With a final rule, CMS restarted the permanent program it had halted over a federal judge's ruling.
Two-and-a-half weeks of heightened uncertainty for insurers came to a close Tuesday evening, when the Centers for Medicare & Medicaid Services announced a final rule to resume risk-adjustment payments under the Affordable Care Act for the 2017 benefit year.
After halting the program on Saturday, July 7, the agency said Tuesday that it issued the final rule because it determined "immediate action" is "imperative to maintain stability and predictability in the individual and small group health insurance markets."
Insurers had warned that putting the payments in limbo could prompt premium hikes for the 2019 benefit year.
Resuming the financial transfers—which amount to billions of dollars for the 2017 benefit year alone—in this way should satisfy the qualms of a federal judge in New Mexico who ruled in February that the government's methodology for calculating risk-adjustment payments was illegal insofar as it relied on statewide average premiums, the agency said.
"This rule will restore operation of the risk adjustment program, and mitigate some of the uncertainty caused by the New Mexico litigation," CMS Administrator Seema Verma said in a statement.
"Issuers that had expressed concerns about having to withdraw from markets or becoming insolvent should be assured by our actions today," she added. "Alleviating concerns in the market helps to protect consumer choices."
America's Health Insurance Plans (AHIP) President and CEO Matt Eyles commended the Trump administration for its "swift action," saying the move does, in fact, provide stability and predictability in the run-up to the 2019 benefit year.
"By quickly resolving the uncertainty regarding risk adjustment transfers, the Administration has taken an important step to ensuring more affordable coverage choices are available for all Americans, including high-need patients and those with pre-existing conditions," Eyles said in a statement Wednesday.
Frederick Isasi, executive director of Families USA, expressed a sense of relief in the news.
"Without risk adjustment in place, plans will have a strong financial incentive to cherry-pick patients who cost less to insure and put up as many barriers as possible for people with preexisting conditions and others with high health care costs," Isasi said in a statement.
Although several benefit years were affected by the judge's order, the final rule does not apply to all of them in the same ways:
- 2014-2018: The judge's ruling vacated the risk-adjustment methodology for benefit years 2014 through 2018, according to the final rule released Tuesday.
- 2017: The rule resumes the payments for the 2017 benefit year.

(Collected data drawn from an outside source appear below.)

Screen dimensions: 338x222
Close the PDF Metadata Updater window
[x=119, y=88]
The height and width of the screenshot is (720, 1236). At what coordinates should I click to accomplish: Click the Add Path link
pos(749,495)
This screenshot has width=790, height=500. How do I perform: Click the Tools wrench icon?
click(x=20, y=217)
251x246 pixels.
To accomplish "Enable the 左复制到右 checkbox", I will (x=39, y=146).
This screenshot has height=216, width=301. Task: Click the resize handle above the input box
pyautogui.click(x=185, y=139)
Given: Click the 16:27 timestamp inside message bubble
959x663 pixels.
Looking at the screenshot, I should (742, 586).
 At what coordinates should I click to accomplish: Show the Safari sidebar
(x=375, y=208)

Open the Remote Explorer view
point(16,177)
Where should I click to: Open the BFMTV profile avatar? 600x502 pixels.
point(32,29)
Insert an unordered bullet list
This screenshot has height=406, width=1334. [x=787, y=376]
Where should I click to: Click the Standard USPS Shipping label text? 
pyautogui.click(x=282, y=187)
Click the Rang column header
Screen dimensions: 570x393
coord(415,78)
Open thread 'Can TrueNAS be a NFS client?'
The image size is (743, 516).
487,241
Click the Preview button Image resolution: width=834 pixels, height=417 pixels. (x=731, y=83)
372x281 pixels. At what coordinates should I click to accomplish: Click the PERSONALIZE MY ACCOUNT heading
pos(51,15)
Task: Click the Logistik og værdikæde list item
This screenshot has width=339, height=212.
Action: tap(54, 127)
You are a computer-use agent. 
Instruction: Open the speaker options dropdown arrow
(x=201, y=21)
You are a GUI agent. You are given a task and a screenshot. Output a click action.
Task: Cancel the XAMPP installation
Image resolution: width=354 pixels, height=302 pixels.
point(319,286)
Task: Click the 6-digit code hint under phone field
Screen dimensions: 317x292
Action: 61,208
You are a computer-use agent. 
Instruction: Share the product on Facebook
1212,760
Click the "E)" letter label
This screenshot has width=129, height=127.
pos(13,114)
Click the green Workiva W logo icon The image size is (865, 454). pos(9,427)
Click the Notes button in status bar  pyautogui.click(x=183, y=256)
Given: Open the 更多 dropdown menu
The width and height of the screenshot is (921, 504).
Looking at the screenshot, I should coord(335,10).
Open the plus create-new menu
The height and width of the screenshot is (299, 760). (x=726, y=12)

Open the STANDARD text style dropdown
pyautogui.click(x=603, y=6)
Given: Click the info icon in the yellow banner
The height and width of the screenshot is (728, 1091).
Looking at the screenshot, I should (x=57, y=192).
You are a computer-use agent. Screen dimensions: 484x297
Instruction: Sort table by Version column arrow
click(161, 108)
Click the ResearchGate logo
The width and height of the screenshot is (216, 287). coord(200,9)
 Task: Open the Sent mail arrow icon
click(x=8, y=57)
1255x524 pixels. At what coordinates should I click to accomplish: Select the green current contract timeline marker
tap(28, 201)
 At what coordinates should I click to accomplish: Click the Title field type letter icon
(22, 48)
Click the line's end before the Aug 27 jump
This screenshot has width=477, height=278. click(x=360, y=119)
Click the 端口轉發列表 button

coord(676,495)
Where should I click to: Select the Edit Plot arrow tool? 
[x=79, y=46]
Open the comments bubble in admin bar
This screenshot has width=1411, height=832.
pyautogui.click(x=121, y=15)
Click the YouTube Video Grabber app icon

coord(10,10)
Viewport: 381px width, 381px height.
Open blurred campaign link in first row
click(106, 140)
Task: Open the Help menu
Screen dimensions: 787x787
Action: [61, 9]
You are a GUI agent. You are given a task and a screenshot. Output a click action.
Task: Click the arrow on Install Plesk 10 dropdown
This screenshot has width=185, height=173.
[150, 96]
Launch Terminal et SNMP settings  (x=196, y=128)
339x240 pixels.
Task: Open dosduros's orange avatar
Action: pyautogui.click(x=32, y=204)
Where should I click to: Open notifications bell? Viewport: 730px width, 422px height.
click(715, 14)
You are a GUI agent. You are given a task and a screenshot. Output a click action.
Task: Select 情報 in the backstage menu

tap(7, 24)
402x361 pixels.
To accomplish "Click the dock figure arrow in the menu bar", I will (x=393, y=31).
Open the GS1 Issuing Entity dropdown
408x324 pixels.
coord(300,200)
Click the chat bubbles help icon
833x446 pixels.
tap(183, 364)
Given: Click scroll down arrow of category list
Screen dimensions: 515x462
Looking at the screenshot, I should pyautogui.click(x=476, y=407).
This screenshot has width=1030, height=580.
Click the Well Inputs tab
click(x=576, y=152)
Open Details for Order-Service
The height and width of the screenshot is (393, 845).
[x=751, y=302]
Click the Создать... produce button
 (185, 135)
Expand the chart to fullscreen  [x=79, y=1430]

It adopts the previous methodology, "with an additional explanation regarding the use of statewide average premium and budget neutral nature of the program," the rule states.
- 2018: The final rule includes an announcement that CMS intends to solicit comments on future rulemaking regarding the CMS risk-adjustment methodology for the 2018 benefit year.
- 2019: The agency has already sought comment on its draft payment notice for the 2019 benefit year and thereafter. "We finalized that approach as proposed in the final 2019 Payment Notice published on April 17, 2018," the CMS announcement said.
Although some critics saw the decision to freeze risk-adjustment payments as another act of "sabotage" directed at the ACA, others suggested the panic could be overblown. Even those in the latter group, however, questioned why CMS would halt the entire program, even temporarily, since the New Mexico judge's decision contradicted the opinion of another federal judge in Massachusetts.
"It's a little puzzling why, with the conflicting court decisions, they decided now that they can't make the payments any longer," Robert H. Iseman, JD, partner with the Rivkin Radler law firm in Albany, New York, told HealthLeaders Media earlier this month. "There must be a line of reasoning that led them to see the New Mexico decision as more authoritative, but they have not said what that might be."
The agency had signaled last week that it was at least considering the possibility of reworking the risk-adjustment methodology as a means to resume the payments, as HealthLeaders Media reported.
The move comes as AHIP and the Blue Cross Blue Shield Association urged the judge in New Mexico to alter his February ruling. The judge is expected to weigh in on the matter again by the end of the summer.
Editor's note: This story has been updated to include a statement from AHIP President and CEO Matt Eyles and Families USA Executive Director Frederick Isasi.
Steven Porter is an associate content manager and Strategy editor for HealthLeaders, a Simplify Compliance brand.
The final rule applies to the 2017 benefit year only. Additional rulemaking is underway for other years.
The move affects billions of dollars flowing from insurers with lower-risk beneficiaries to those serving higher-risk groups.
The program was designed as a permanent fixture of the ACA, which the Trump administration has derided.